Benjamin Franklin is quoted to have said, "If you fail to plan, you are planning to fail." Many people fail to establish an estate plan. Even if you have done some estate planning, you might not have covered everything. That may be OK, because you can still change course. If you have an estate plan, any mistakes you've made are a sign you should update it. Here are some of the most common errors people make in estate planning:
1. Not having a will - Even a simple will is better than nothing. Because once you're gone, if you haven't written anything down, no one will know your final wishes. Having a will can also prevent potential conflicts and decisions that go against your intentions.
2. Having a will signed incorrectly - In a case involving a contested will in California, a man had signed a pre-printed will on the wrong line, making himself the sole beneficiary, therefore voiding it. An estate planning attorney can help you ensure you've taken care of this and other parts of your estate plan properly. It is quite common for people to sign wills in the presence of just two witnesses - in Maine, you need not only two witnesses, but a Notary Public.
3. Not planning for incapacity – If you have a will, you might not have considered creating a durable power of attorney or advance health-care directives, which name certain people to act for you in case you become incapable of making or communicating decisions. Regarding your end-of-life care, if your loved ones don't know your wishes, they or others could make choices you wouldn't have wanted. The best time to plan is while you still can.
4. Not planning for Medicaid eligibility - Known as MaineCare in Maine, but under other names in other states, Medicaid covers most types of medical care and services, including long-term care. To become eligible for coverage, you must meet certain requirements, including asset limits.
Some people don't consider long-term care in their overall estate plan. For example, putting a home in a revocable trust can prevent it from going through probate. However, for MaineCare eligibility purposes, the value of your home would become a countable asset if you put it in a revocable trust.
5. Not talking to an estate planning attorney - Pre-printed or Internet forms can help you save on the cost of an estate plan. But, before you consider them, advice from an estate planning attorney can help you avoid mistakes, such as signing outdated documents that don't follow current laws.
6. Not talking about your final wishes - You can assume a loved one wants to inherit your home after you pass away. But what if someone else would appreciate it more?

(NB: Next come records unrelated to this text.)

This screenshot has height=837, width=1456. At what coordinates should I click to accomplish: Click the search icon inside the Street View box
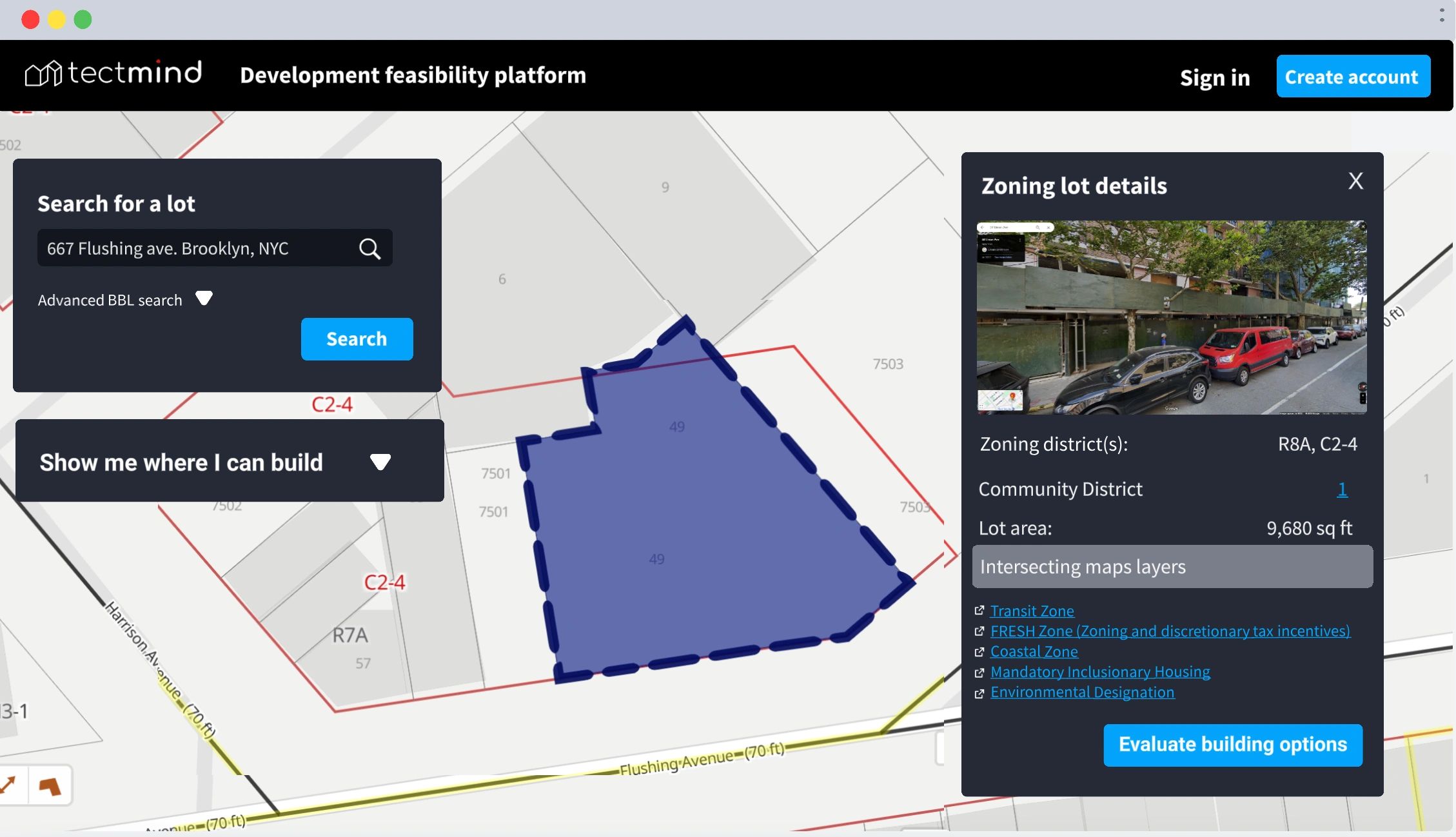[1038, 228]
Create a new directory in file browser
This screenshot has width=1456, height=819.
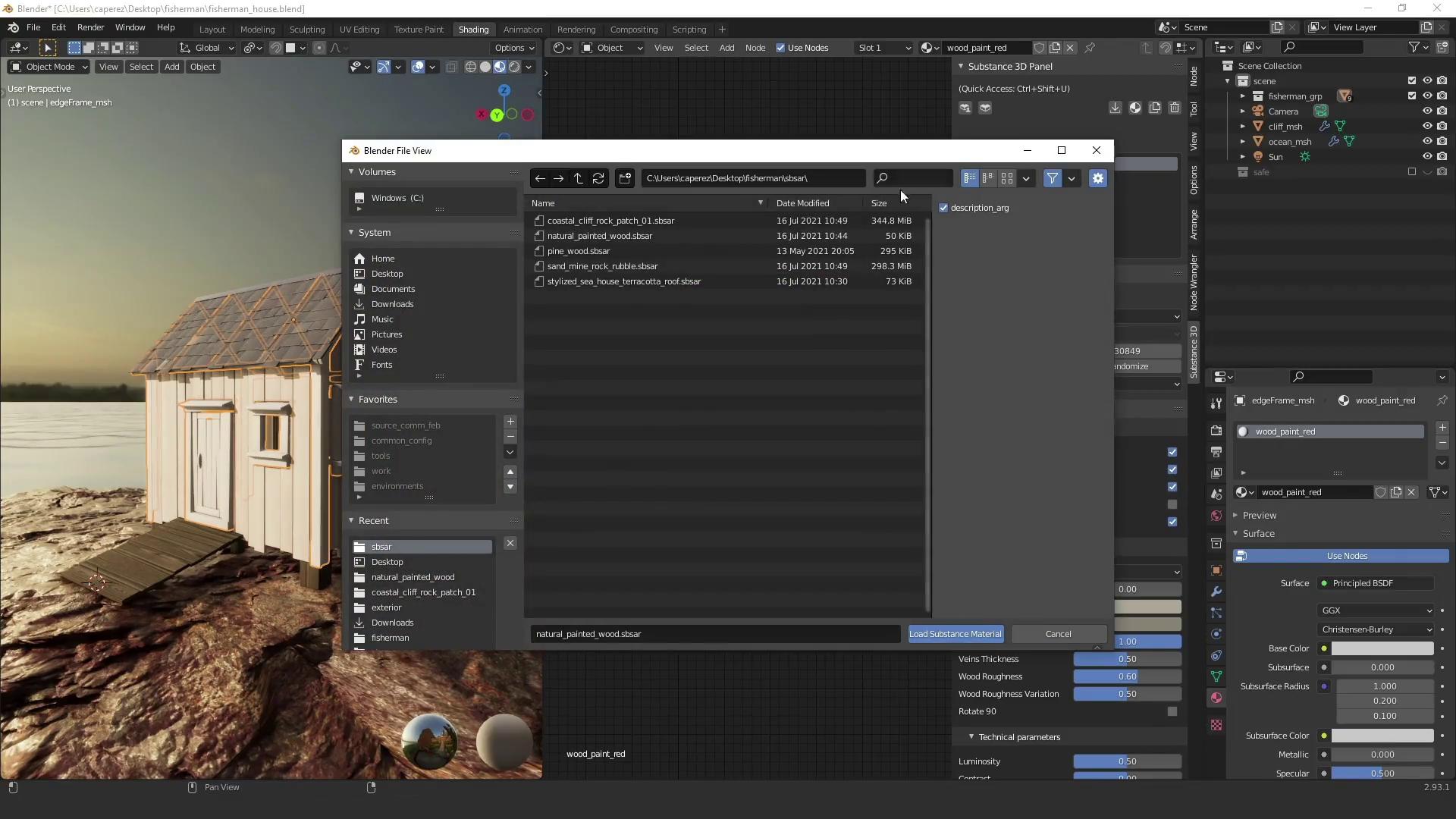click(625, 178)

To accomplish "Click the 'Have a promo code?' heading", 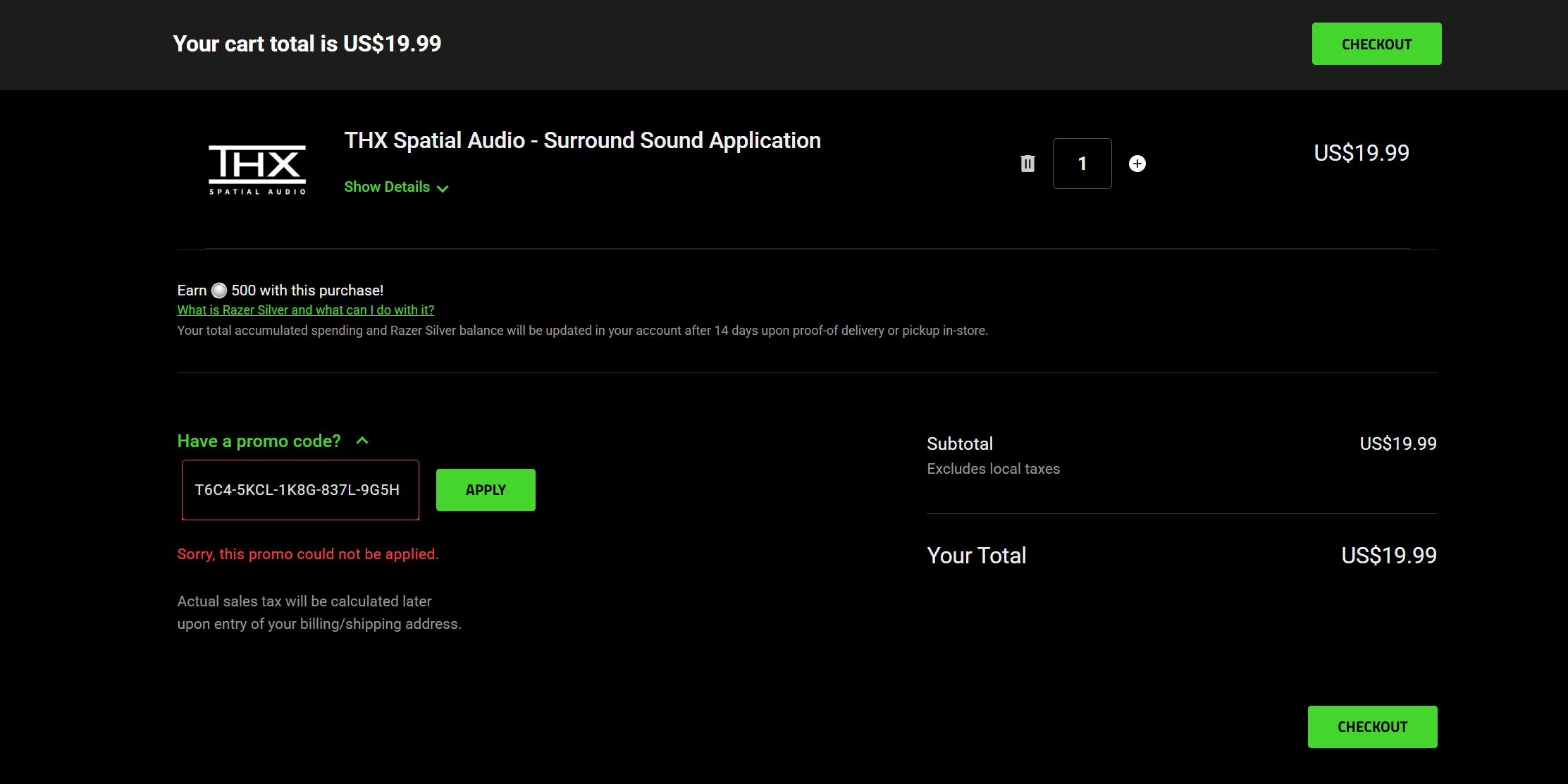I will pos(259,441).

Or, you could name someone to act as your power of attorney, but they might not be able to fulfill that role. Talk to those most important to you to see who you should include. It can help prevent potential problems later.

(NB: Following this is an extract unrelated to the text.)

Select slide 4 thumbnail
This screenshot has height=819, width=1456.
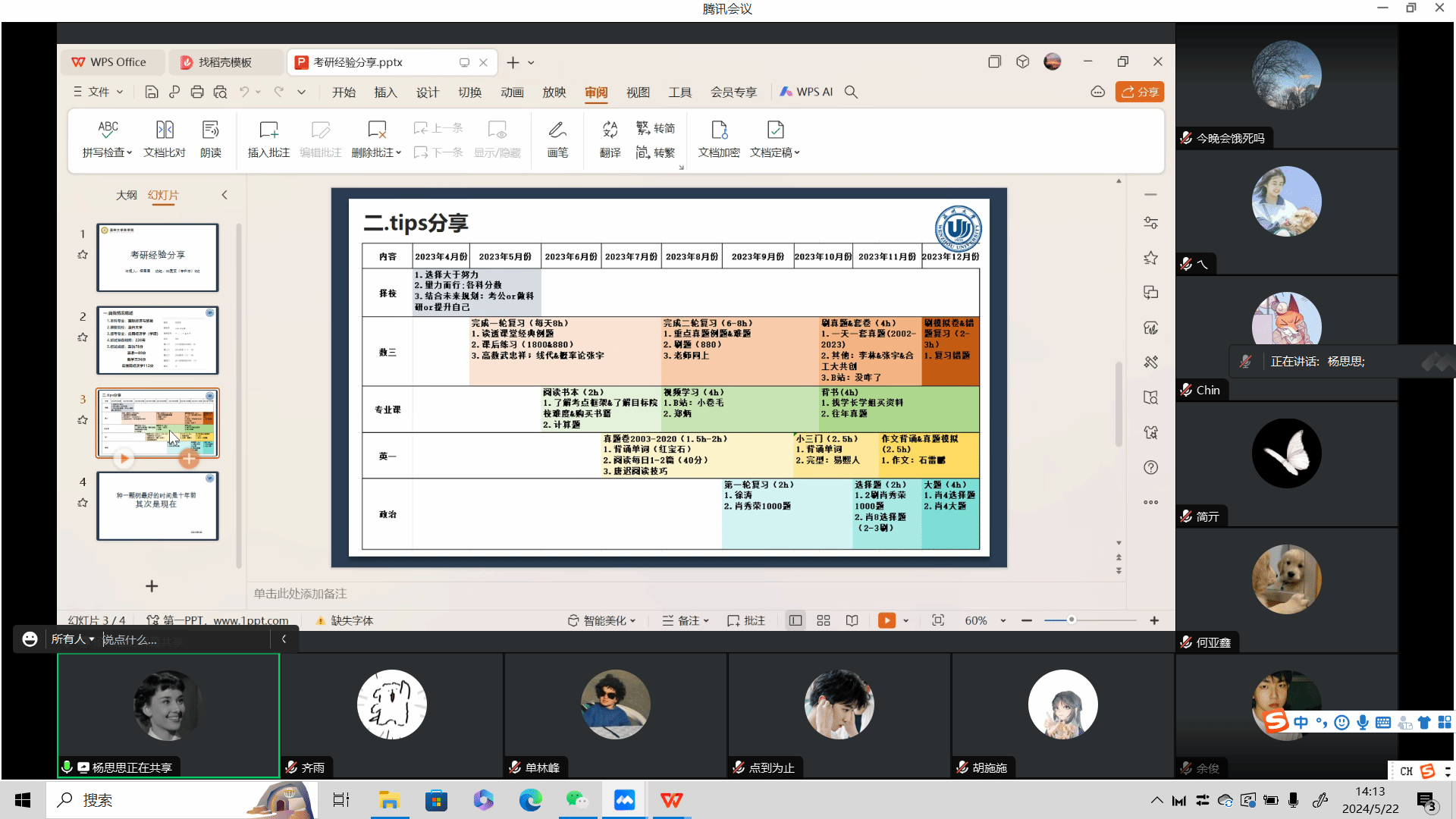(158, 506)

7. Not thinking of your beneficiaries' futures - If your child is a minor, what will happen when they grow up? Will they be mature enough to handle an inheritance? When you create an estate plan, think through not just your future, but that of your beneficiaries.
8. Not storing your estate plan securely - What will happen when your loved ones need to access your estate plan? Will they know where it is? Will it still be around? Make sure the people you trust to handle your affairs know where your documents are.

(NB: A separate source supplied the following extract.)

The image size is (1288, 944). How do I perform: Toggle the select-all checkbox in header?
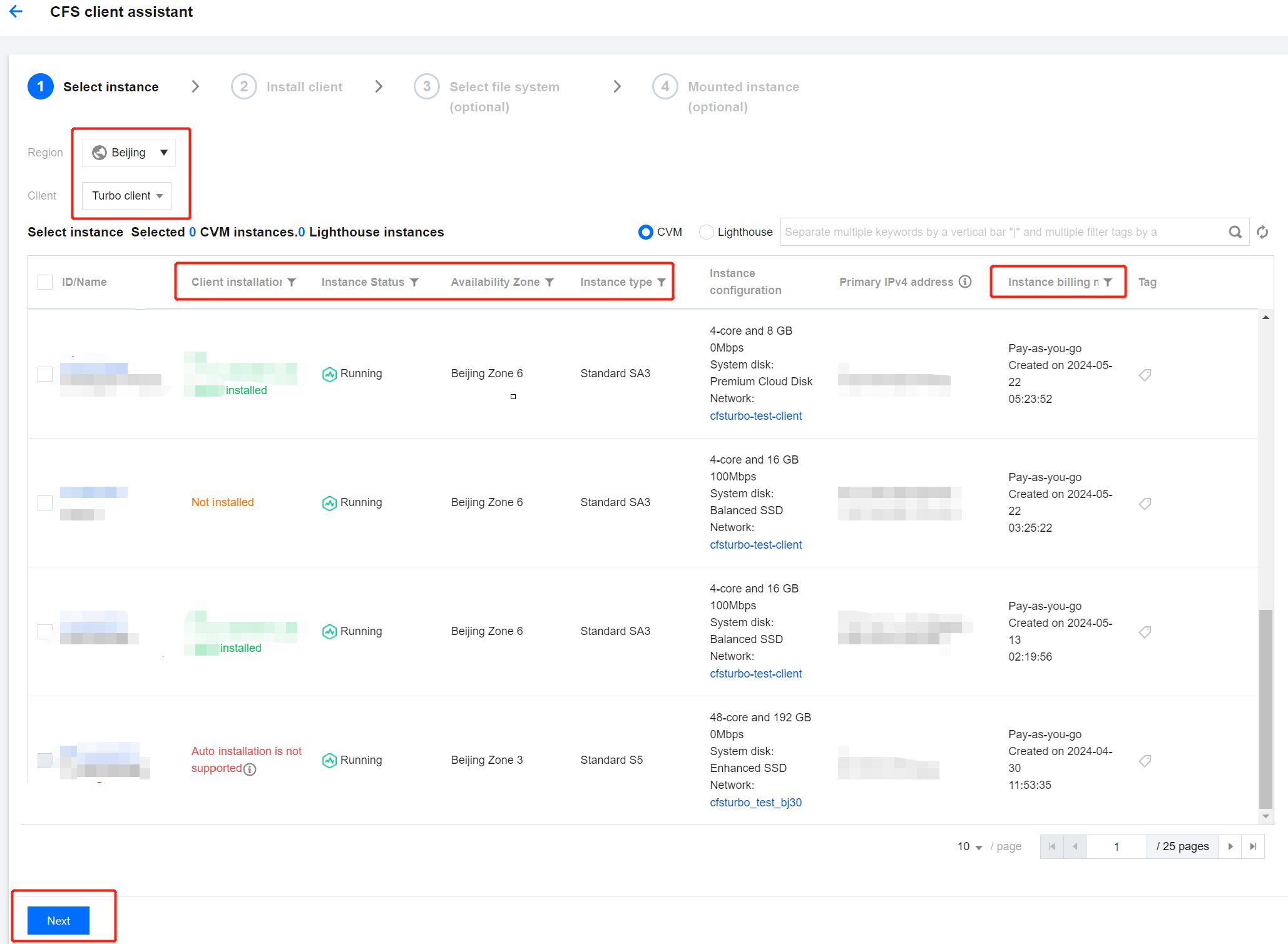click(x=45, y=282)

9. Not updating your estate plan - Once you've finished it, it's easy to forget about it. But if you or a beneficiary marries, has a child, or experiences other life changes, your intentions might no longer apply. Review your estate plan at least once a year and update it accordingly.
10. Not considering potential tax consequences - Changing a beneficiary on a life insurance plan could cause them to owe money later. If you deed a house to your child, they might face capital gains taxes upon its sale. Before you change your beneficiaries or how you want to distribute your assets, consult a financial planner, an accountant, or an estate planning attorney.
11. Forgetting to include digital assets - Who will be your legacy contact for a personal website or any of your social media accounts? Also, as cryptocurrency and electronic forms of payment, such as PayPal, become the norm, it can be easy to lose track of these assets. Think about what you could leave behind online, too.
These examples are just a few common estate planning mistakes. Creating an estate plan requires thought and effort. But in the end, knowing that your wishes will be carried out properly can ease any anxiety. You can't change the past. However, an estate plan gives you control over your future and you can correct any errors now.